Private parking firms issued 13.1 million tickets between April and December last year, a 19% increase from 11.0 million in the equivalent period the previous year, according to multiple reports. They issue an average of 47,749 parking fines daily, with individual tickets reaching £100, meaning the collective daily cost to motorists could approach nearly £4.8 million, according to reports.
A Bill to introduce a code of practice for the private parking industry received royal assent in March 2019 but was withdrawn by the Conservative government in June 2022 following a legal challenge from parking firms. A fresh consultation on the code by the current Labour Government concluded in September 2025.
It is a contravention to obstruct a dropped kerb where it is used to allow vehicles or pedestrians to cross between the road and a driveway, and councils can issue a Penalty Charge Notice typically around £70 to £130, multiple reports indicate. Enforcement bodies such as the North Essex Parking Partnership say parking adjacent to a dropped kerb can cause considerable inconvenience and is actively enforced, with vehicles blocking more than 50% of a driveway access subject to a PCN. There is no UK-wide law limiting the number of vehicles on a private driveway itself, but problems arise if parking causes obstruction, nuisance, or a change of use.
According to a Which? expert, you can appeal a parking fine if signs aren't clear, if you're charged more than £100, or if you have a mitigating reason like ill health or vehicle breakdown.
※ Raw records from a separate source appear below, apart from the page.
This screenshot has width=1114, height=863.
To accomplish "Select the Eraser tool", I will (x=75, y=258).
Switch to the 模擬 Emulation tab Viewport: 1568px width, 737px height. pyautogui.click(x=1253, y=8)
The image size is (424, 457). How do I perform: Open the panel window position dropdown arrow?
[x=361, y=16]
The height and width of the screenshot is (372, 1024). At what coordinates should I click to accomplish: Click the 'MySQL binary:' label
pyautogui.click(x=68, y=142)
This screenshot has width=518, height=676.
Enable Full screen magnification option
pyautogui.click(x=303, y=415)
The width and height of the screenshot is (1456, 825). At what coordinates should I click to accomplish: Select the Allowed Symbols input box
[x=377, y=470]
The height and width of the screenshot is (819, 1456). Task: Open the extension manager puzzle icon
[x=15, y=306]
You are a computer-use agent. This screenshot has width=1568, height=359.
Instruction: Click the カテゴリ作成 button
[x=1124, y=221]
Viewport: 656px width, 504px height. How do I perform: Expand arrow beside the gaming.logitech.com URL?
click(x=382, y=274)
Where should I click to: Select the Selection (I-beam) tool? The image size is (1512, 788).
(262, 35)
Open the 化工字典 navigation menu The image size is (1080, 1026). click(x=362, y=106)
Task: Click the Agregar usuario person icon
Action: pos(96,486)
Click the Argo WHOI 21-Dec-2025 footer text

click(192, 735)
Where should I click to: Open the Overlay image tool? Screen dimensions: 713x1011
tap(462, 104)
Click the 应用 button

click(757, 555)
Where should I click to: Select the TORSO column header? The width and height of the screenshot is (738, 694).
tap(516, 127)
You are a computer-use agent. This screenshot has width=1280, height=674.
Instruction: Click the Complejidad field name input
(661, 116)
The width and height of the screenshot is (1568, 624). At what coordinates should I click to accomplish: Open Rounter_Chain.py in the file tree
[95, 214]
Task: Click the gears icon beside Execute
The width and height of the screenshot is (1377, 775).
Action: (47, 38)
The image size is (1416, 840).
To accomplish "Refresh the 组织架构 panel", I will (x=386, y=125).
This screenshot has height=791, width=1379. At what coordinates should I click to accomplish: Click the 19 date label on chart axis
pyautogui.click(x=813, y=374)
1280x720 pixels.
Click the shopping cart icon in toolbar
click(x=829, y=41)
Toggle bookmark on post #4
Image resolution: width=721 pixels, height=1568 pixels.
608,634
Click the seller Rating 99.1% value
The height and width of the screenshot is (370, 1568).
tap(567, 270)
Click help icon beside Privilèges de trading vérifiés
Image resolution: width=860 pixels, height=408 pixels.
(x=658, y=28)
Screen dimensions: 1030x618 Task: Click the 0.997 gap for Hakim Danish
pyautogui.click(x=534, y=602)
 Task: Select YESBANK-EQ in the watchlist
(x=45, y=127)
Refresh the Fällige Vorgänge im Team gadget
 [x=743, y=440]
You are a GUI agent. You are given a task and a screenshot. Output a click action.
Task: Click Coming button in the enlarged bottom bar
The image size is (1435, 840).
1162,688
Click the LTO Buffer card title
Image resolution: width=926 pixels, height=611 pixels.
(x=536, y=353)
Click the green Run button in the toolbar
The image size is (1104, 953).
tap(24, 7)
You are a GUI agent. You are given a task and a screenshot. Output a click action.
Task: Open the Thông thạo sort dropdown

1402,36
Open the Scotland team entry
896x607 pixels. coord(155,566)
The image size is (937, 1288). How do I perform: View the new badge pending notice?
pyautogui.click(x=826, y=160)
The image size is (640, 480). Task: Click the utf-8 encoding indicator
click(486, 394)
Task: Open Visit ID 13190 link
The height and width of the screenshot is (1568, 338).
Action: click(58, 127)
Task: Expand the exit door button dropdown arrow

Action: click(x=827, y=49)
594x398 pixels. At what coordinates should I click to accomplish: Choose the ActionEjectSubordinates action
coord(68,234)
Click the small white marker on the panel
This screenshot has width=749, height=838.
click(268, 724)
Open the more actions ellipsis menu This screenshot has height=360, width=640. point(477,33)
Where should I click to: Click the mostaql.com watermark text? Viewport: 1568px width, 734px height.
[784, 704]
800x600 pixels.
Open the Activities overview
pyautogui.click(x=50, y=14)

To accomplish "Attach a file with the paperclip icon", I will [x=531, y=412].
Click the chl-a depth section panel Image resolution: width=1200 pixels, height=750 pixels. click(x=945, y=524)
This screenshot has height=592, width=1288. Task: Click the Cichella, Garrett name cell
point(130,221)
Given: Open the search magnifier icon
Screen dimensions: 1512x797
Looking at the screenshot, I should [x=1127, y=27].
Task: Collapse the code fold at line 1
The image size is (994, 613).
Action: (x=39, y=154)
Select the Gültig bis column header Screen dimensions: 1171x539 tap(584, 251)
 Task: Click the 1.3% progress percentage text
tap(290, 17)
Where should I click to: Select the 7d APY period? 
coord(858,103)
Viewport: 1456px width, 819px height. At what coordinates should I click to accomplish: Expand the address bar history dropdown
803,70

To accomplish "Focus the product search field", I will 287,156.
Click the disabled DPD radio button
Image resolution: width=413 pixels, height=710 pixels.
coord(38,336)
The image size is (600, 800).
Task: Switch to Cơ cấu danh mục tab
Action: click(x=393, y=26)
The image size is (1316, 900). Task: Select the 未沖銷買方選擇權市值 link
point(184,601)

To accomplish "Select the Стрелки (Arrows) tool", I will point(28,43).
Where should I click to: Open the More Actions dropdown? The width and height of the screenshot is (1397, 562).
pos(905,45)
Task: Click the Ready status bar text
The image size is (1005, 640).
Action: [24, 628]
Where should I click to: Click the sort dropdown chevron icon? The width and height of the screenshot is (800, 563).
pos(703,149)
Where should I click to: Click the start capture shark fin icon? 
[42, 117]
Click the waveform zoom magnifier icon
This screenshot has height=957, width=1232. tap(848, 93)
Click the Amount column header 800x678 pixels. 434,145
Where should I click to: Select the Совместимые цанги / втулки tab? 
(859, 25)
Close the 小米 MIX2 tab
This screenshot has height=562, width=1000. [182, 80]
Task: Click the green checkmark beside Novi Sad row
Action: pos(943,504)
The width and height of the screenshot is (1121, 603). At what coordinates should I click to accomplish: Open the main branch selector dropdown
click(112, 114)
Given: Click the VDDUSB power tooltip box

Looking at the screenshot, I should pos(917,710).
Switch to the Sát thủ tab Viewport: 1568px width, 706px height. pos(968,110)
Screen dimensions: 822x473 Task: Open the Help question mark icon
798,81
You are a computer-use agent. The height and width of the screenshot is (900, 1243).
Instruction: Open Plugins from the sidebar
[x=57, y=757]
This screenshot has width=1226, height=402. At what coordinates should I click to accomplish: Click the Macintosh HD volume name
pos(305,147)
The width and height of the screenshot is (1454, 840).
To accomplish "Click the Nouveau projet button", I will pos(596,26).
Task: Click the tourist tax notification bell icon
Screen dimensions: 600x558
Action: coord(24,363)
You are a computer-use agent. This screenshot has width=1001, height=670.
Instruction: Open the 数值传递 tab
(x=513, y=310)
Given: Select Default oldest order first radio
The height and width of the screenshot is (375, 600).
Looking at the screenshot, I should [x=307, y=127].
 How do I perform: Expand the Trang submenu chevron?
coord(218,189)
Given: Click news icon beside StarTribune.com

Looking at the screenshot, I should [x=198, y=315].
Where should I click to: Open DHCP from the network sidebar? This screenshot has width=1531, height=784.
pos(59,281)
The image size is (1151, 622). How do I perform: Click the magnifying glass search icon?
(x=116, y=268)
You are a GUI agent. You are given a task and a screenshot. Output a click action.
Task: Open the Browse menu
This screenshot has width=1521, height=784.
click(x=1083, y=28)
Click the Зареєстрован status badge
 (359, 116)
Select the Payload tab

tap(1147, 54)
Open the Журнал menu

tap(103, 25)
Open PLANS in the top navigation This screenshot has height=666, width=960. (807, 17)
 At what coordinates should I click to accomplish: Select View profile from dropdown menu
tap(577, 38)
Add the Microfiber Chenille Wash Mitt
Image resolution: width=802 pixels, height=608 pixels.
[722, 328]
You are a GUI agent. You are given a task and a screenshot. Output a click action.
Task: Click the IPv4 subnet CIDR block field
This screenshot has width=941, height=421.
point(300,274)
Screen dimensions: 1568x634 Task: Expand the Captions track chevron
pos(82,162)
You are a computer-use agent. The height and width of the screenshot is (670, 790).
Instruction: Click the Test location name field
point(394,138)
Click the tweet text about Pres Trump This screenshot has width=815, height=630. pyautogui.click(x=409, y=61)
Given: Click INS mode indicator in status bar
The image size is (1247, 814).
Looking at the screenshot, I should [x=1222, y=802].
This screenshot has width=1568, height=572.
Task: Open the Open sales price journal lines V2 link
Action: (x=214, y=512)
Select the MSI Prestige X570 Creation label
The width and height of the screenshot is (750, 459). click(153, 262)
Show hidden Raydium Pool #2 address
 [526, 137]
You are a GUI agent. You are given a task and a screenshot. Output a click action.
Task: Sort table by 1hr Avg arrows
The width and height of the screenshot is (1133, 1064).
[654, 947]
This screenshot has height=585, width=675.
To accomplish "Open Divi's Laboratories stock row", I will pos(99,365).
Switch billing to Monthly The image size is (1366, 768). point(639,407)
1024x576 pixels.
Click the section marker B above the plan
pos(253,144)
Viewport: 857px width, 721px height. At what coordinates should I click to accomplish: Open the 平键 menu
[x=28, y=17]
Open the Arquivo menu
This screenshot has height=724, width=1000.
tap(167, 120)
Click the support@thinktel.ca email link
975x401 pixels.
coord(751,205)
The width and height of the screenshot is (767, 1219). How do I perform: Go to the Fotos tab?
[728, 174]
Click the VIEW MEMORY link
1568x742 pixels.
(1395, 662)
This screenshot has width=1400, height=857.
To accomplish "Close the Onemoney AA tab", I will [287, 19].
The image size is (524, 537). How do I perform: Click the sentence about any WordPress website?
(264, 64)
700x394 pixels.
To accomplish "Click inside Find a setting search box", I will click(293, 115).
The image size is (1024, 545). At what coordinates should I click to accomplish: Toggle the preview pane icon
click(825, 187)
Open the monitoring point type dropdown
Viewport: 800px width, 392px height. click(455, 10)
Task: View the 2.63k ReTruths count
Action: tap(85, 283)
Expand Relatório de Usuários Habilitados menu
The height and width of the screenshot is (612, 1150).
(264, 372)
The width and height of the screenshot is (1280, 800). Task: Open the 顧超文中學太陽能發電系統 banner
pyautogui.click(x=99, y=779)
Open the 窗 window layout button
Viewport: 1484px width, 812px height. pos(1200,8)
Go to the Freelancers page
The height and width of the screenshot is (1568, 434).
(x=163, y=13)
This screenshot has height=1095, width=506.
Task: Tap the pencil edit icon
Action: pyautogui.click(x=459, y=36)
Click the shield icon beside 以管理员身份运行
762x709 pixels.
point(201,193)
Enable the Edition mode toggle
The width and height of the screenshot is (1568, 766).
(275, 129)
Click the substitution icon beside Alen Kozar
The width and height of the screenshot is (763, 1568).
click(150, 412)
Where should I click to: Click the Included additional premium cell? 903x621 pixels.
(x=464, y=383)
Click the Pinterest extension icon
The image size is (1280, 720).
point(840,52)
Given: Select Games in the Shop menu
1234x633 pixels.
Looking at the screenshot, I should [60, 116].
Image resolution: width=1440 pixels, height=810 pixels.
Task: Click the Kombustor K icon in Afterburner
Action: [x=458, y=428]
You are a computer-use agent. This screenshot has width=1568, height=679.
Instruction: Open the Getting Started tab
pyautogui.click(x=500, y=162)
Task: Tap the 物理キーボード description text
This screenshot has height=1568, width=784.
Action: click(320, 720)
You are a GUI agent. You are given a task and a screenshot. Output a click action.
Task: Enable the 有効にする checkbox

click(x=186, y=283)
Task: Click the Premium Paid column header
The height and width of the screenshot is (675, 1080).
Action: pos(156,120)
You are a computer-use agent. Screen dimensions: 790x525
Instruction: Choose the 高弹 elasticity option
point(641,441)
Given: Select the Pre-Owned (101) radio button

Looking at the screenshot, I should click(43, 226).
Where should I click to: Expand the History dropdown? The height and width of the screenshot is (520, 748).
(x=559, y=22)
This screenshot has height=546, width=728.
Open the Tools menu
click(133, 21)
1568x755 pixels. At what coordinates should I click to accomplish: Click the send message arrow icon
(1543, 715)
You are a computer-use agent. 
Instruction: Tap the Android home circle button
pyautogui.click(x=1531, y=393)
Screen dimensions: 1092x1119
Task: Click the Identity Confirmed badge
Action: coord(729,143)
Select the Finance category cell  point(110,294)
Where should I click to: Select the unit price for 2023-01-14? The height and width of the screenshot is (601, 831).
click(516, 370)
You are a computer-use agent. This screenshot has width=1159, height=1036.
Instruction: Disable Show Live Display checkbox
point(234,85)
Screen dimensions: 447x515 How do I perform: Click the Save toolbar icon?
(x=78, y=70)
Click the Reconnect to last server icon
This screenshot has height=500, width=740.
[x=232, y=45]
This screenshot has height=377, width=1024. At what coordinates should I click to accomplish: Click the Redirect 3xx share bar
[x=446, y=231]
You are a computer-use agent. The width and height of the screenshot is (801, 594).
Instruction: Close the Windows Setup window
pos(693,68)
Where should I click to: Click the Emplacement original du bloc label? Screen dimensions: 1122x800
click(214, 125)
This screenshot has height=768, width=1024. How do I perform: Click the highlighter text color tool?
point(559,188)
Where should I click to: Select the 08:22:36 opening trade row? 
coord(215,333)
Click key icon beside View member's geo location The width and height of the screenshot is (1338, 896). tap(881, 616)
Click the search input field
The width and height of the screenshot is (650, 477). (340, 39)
If a parking company is not part of an accredited trade association like the British Parking Association or Independent Parking Committee, you can ignore the fine as it cannot get your details from the DVLA. For members of the BPA, you have 28 days after rejection to appeal to POPLA; for the IPC, you have 21 days after rejection to appeal to the Independent Appeals Service.
Waitrose introduced Britannia Parking at its Romsey store in December, replacing a system with up to two hours of free parking where tickets were stamped at the till, now using ANPR systems and external wardens, according to multiple reports. Shoppers have been issued fines of up to £100 after overstaying their two-hour slot. A member of staff told Sandra Rowden that Waitrose could no longer afford to run the barrier and it was cheaper to employ Britannia.
Motorists can face charges of up to £100 for leaving their vehicle in a supermarket car park outside the store's opening hours, even if the car park is empty. Supermarket car parks are private land with rules enforced by private enforcement companies via Parking Charge Notices ranging from around £40 to £100. Many supermarket car parks use Automatic Number Plate Recognition cameras to enforce rules. Motorhome and campervan owners could be hit with £70 fines and face having their vehicles towed for failing to meet new overnight parking restrictions being introduced across popular UK holiday hotspots. Searches for motorhome parks have soared by 9,000% in the past month.